## Extract to read
Escalating repetition forms are not solely found in consecutive verses but also within the same verse. Take, for instance, the excerpt from the poem “Signs of the Fruit” from the same collection, “Summer, harvest time / bales of light, eyes of bales”.

At other times, alliteration is called upon to play the same role, thus creating an audio and semantic game: “This poem / my poem / poem of mine / my very own poem / so very own / this poem is mine”, (excerpt from the poem “Timelessness” from the same collection).

At this point we should also recall the lines “I’m growing old, so old” from the poem “Inexpectations”, which bring to mind the verse by Cavafy from “The City”: “You'll wander still in the same streets [...] in these same houses you'll turn grey”.

Dimoula builds her poems without leaving any loose threads. Each verse underpins the next. There is nothing superfluous at all. Each and every verse helps us reach the top. As we exit the poem, we become aware of where these stairwells of words have taken us. Within the verse, the words do not create any centrifugal tensions. The explosion takes place wholly and exclusively within the poem itself. To corroborate this we could mention several of Dimoula’s poems, for instance “Wear and Tear” from the Erebus collection and particularly the verses: “A verse so strong and unsurpassed. / Pity it couldn’t be the last.”

The more Dimoula moves towards maturity, the more the poems begin by stating clearly their intentions and material. They are structured to reveal to us another facet, bit by bit. In the same poem there are obvious and implicit verses that act as frames and underpinnings by introducing the remaining concepts that are necessary for the poetic climax. This technique safeguards her poetry from the monotony that would ensue from the repeated use of the same words, from the meaninglessness or vagueness, since Dimoula dares create poetry out of abstract concepts.

## Required actions
1. Rewrite the passage on Dimoula's poetry from "Escalating repetition forms" to "the same collection).", putting "assonance" in place of "alliteration".
2. In the passage on Dimoula's poetry, which poem by Cavafy do the lines "I'm growing old, so old" bring to mind?
3. Go on with the passage on Dimoula's poetry after its last sentence.

## Supplied material
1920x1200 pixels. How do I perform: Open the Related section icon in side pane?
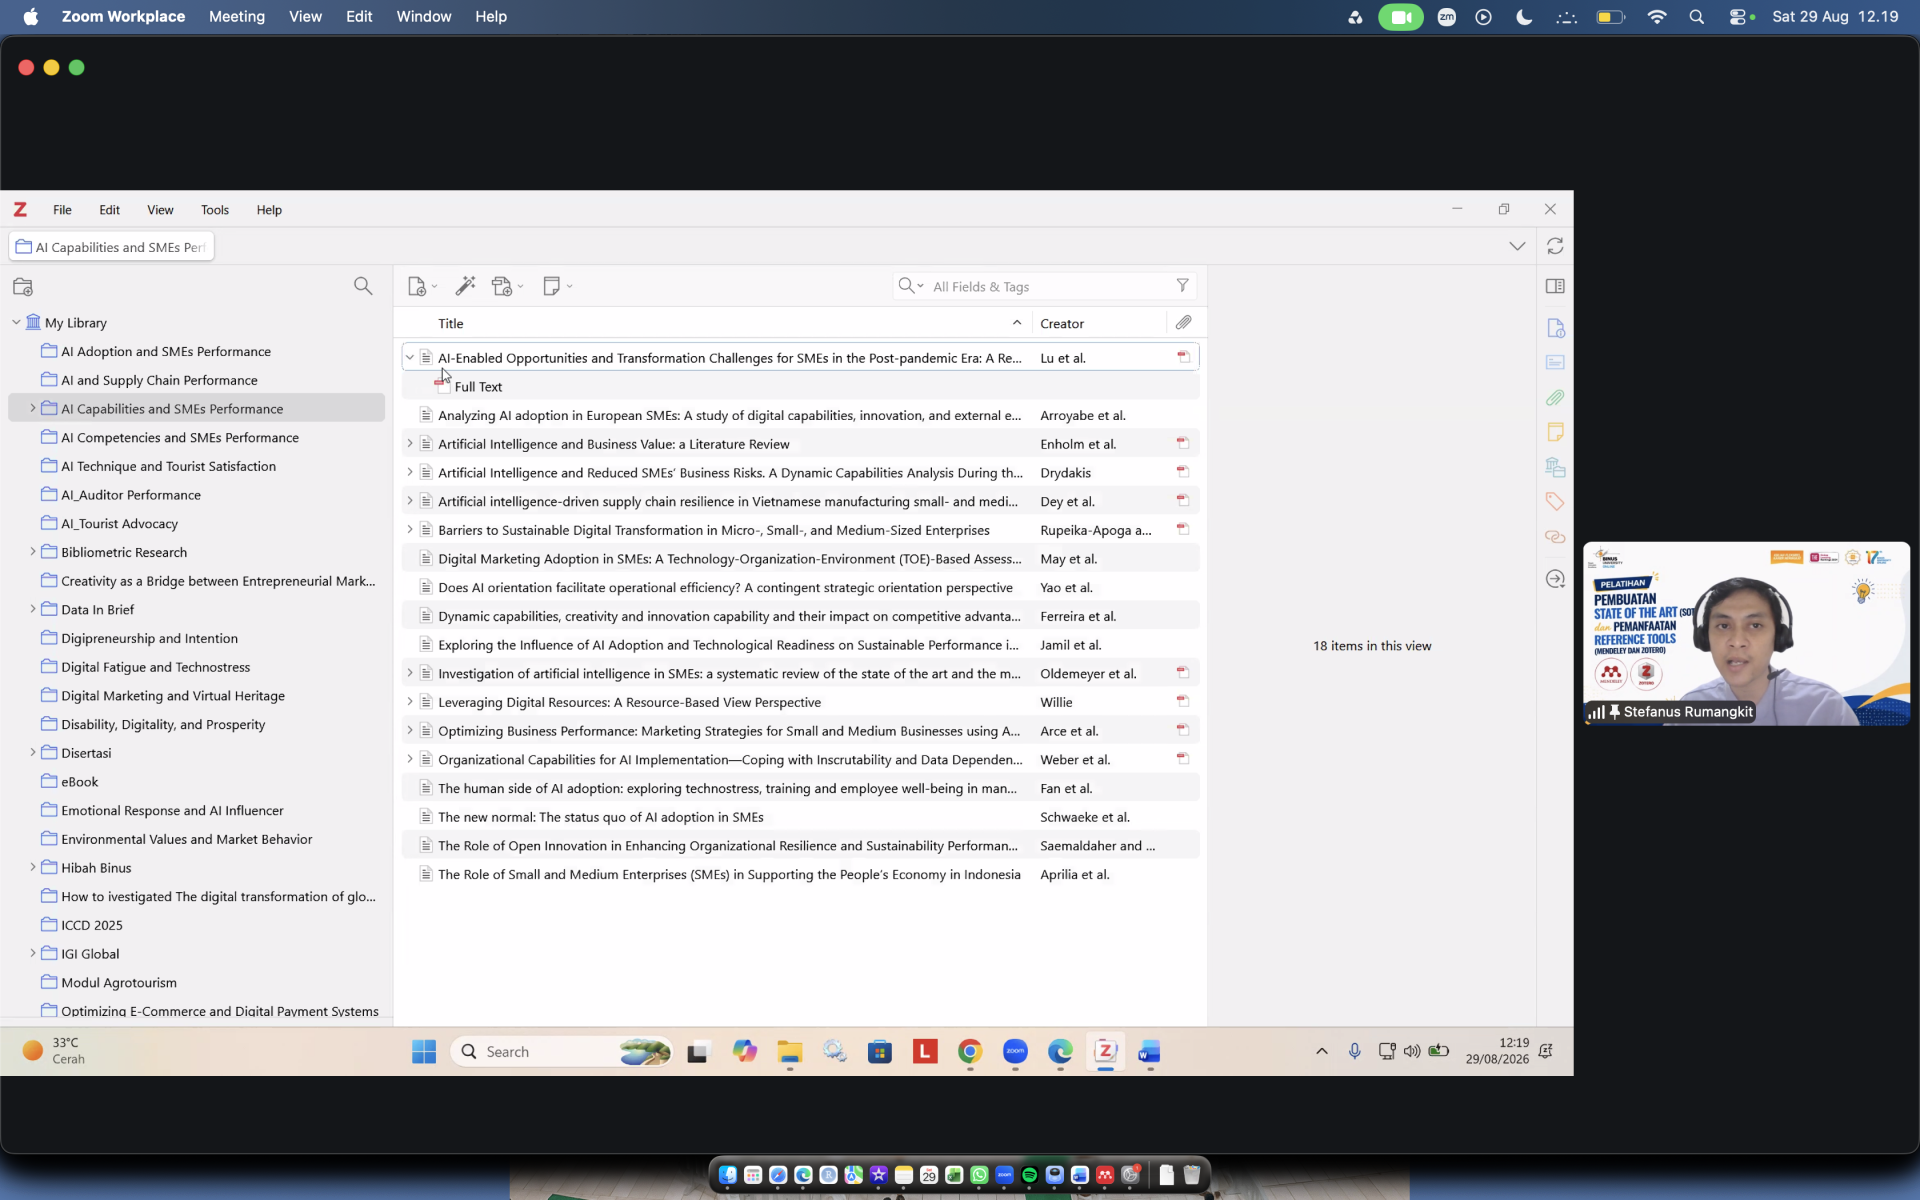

## Task results
1.
Escalating repetition forms are not solely found in consecutive verses but also within the same verse. Take, for instance, the excerpt from the poem “Signs of the Fruit” from the same collection, “Summer, harvest time / bales of light, eyes of bales”.

At other times, assonance is called upon to play the same role, thus creating an audio and semantic game: “This poem / my poem / poem of mine / my very own poem / so very own / this poem is mine”, (excerpt from the poem “Timelessness” from the same collection).

2. "The City"

3.
If we look at Dimoula’s poetry in toto, we might say that it has the structure of a fugue. I am borrowing this music term because I believe that it is the only one capable of describing the variety and wealth of contrapuntal combinations that we come across in her work. Like in the fugue, here, too, we have, first the subject, which is stated at the start, as we have already explained; secondly, we have the answer, which is clearly what we might call the “dialectics” of her poetry. Thirdly, the contra-subject, which leads us somewhat astray by introducing different elements from one poem to the next in every collection, creating a balance in the process. And lastly, the stretto which, in a way, is the main gravitational force in her poetry in her more recent collections. We could, therefore, say that Dimoula’s poetry extends over various episodes. All the separate concepts reappear, either in connection to each other or to other elements. They are enlarged or diminished, reversed, or approached each time from different angles. It is through this wealth of combinations that the different intonations come through.

The poetic material, i.e. the words, is dealt with in a contrapuntal manner, in all kinds of impossible, arduous combinations. This is yet another element that sets Dimoula apart from other contemporary Greek poets in the way she uses language. Most revealing in this respect is her poem “Inexpetations” from the Farewell Never collection.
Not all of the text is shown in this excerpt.